• Do this
Print, word for word, the lines of the records from the very first one through the line containing "Τελετή και επιμνημόσυνη".

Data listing
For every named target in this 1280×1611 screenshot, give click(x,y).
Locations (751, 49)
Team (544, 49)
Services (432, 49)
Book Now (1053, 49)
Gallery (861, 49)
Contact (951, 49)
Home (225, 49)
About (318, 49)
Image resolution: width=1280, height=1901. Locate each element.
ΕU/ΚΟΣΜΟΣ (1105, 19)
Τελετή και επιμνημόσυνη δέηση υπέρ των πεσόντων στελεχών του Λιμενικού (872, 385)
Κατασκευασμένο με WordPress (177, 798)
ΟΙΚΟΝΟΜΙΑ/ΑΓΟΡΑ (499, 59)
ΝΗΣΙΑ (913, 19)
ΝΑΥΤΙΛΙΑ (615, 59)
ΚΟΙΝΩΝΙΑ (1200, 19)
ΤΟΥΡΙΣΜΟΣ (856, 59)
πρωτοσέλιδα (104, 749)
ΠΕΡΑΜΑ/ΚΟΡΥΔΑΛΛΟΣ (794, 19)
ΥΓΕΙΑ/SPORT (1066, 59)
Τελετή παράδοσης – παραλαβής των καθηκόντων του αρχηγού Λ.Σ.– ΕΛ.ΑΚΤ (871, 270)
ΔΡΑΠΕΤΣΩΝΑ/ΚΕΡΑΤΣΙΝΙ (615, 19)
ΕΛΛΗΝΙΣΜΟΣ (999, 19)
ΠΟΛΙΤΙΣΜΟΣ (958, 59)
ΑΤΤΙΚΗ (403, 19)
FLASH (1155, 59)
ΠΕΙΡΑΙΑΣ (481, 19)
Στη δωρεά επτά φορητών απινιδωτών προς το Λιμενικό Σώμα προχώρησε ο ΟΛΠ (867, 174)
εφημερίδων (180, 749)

• Exercise answer
For every named target in this 1280×1611 screenshot, give click(x,y).
Locations (751, 49)
Team (544, 49)
Services (432, 49)
Book Now (1053, 49)
Gallery (861, 49)
Contact (951, 49)
Home (225, 49)
About (318, 49)
Image resolution: width=1280, height=1901. Locate each element.
ΕU/ΚΟΣΜΟΣ (1105, 19)
Τελετή και επιμνημόσυνη δέηση υπέρ των πεσόντων στελεχών του Λιμενικού (872, 385)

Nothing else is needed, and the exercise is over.